Proche-Orient : "Au moment où il y a une trêve à Gaza, le feu reprend en Cisjordanie", déplore un spécialiste des relations internationales

Deux jours après le début d'une trêve dans la bande de Gaza entre Israël et le mouvement islamiste palestinien Hamas, l'armée israélienne a lancé une vaste opération en Cisjordanie baptisée "Mur de fer". "Au moment où il y a une trêve à Gaza, le feu reprend en Cisjordanie de manière particulièrement brutale", déplore samedi 25 janvier sur franceinfo le spécialiste des relations internationales Bertrand Badie. Selon lui, l'intensification des violences palestiniennes en Cisjordanie met nécessairement en péril l'accord de trêve à Gaza qu'il juge déjà " fragile en soi".

franceinfo : L'armée israélienne mène depuis plusieurs jours des raids militaires en Cisjordanie. Cela veut-il dire que la guerre a simplement changé de territoires palestiniens ?

Bertrand Badie : Les affrontements en Cisjordanie ont pris une nouvelle dimension au moment même où un cessez-le-feu était conclu à Gaza. Mais le problème de la Cisjordanie, qu'on avait un peu laissé de côté vu le désastre, la violence que représentaient les attaques sur Gaza, rampait depuis des mois et des mois. C’est-à-dire qu’on trouve là des colons israéliens particulièrement actifs qui prenaient l'initiative de déloger des Palestiniens, de détruire leurs habitations, leurs récoltes, leurs troupeaux, cela sous le regard indifférent de l'armée israélienne. Et maintenant, c'est l'armée elle-même qui prend le relais et qui est le principal acteur. Comme si, et cette hypothèse a été avancée par beaucoup d'observateurs, certains membres du gouvernement comme Bezalel Smotrich [ministre des Finances et ministre au ministère de la Défense], très réticents à l'idée de ce cessez-le-feu à Gaza, avaient obtenu en compensation que des opérations de police extrêmement fortes aient lieu en Cisjordanie.

Quel est le but de ces opérations en Cisjordanie ?

Une interprétation possible serait que, paradoxalement, aussi violente que fut l'action sur Gaza, on n’a jamais clairement parlé d'annexion de Gaza. Tandis que l'idée d'une annexion de la Cisjordanie, baptisée par les dirigeants israéliens, Galilée et Judée-Samarie, a toujours été envisagée. Et donc, d'un certain point de vue, la gravité de la question cisjordanienne risque même de dépasser celle de Gaza sur le plan institutionnel et politique.

"Tout le monde a à l'esprit que si Netanyahou veut faire un acte spectaculaire qui restera du temps où il dirigeait le gouvernement israélien, c'est de profiter de cette situation pour annexer, sinon de droit, du moins de fait, les territoires palestiniens."

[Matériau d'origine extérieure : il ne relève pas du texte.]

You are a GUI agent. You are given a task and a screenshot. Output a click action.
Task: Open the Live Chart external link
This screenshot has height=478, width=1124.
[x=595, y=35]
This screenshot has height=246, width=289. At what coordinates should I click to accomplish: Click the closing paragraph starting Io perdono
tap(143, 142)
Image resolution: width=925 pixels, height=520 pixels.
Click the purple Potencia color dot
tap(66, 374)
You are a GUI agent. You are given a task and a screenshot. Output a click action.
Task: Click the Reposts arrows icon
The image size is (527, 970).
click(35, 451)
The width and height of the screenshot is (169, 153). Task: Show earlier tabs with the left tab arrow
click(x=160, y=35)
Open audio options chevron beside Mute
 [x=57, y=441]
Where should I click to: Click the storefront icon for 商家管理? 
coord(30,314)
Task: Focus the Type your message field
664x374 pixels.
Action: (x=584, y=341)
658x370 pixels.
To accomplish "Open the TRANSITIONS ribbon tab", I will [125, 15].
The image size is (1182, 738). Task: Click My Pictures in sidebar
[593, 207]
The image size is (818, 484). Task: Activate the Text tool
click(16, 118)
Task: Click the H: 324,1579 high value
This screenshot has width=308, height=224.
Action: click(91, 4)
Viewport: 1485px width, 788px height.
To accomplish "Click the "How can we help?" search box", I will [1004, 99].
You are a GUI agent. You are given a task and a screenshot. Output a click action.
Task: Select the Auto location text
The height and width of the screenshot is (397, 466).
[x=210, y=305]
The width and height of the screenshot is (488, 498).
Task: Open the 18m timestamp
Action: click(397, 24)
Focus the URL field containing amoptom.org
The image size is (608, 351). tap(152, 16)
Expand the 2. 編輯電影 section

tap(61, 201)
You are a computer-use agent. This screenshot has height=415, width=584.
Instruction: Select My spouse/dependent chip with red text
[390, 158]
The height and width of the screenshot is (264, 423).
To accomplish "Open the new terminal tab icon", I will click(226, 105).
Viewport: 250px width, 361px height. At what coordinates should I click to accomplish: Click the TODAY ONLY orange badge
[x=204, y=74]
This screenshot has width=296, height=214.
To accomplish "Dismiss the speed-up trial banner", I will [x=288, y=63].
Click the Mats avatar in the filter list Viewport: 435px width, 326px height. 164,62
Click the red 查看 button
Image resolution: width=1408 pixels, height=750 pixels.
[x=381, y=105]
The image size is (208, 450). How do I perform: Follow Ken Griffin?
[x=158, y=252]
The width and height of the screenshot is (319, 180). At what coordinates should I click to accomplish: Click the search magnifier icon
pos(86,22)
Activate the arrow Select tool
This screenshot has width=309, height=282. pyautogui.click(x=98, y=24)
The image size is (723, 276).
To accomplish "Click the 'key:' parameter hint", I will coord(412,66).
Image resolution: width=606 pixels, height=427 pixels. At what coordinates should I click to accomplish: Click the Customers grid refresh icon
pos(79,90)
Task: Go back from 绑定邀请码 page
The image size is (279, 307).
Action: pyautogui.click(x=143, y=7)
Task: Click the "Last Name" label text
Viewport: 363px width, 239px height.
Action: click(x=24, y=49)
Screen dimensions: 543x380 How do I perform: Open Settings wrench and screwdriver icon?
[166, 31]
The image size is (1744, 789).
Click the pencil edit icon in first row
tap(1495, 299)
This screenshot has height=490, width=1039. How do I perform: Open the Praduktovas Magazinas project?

Bertrand Badie, spécialiste des relations internationales

à franceinfo

Est-ce que ce report de la violence militaire sur la Cisjordanie peut fragiliser l'accord de trève à Gaza ?

L’accord de trêve à Gaza est fragile en soi d’abord parce qu'il est en trois étapes. C'est toujours très mauvais. Il suffit que l’on ait du mal à passer d'une étape à l'autre pour que tout s'écroule. Fragile aussi parce que, par ailleurs, Benjamin Netanyahou a rappelé qu'il ne se sentait lié par rien du tout, et qu'il n'avait pas l'intention d'arrêter la guerre à Gaza. Donc on sent que tout tient à un fil. Mais il est évident que si les choses venaient à dégénérer de manière sensible en Cisjordanie, l'effet serait communicant sur Gaza. Ce sont souvent les mêmes acteurs ou presque qui sont à Gaza et en Cisjordanie. On a tendance à assimiler le Hamas à Gaza, mais il est très présent également en Cisjordanie et la décomposition de l'Autorité palestinienne va plutôt renforcer ses courants autour du Hamas lui-même et le jihad islamique. Donc évidemment, il n'y a pas de Palestiniens de Gaza et ceux de Cisjordanie.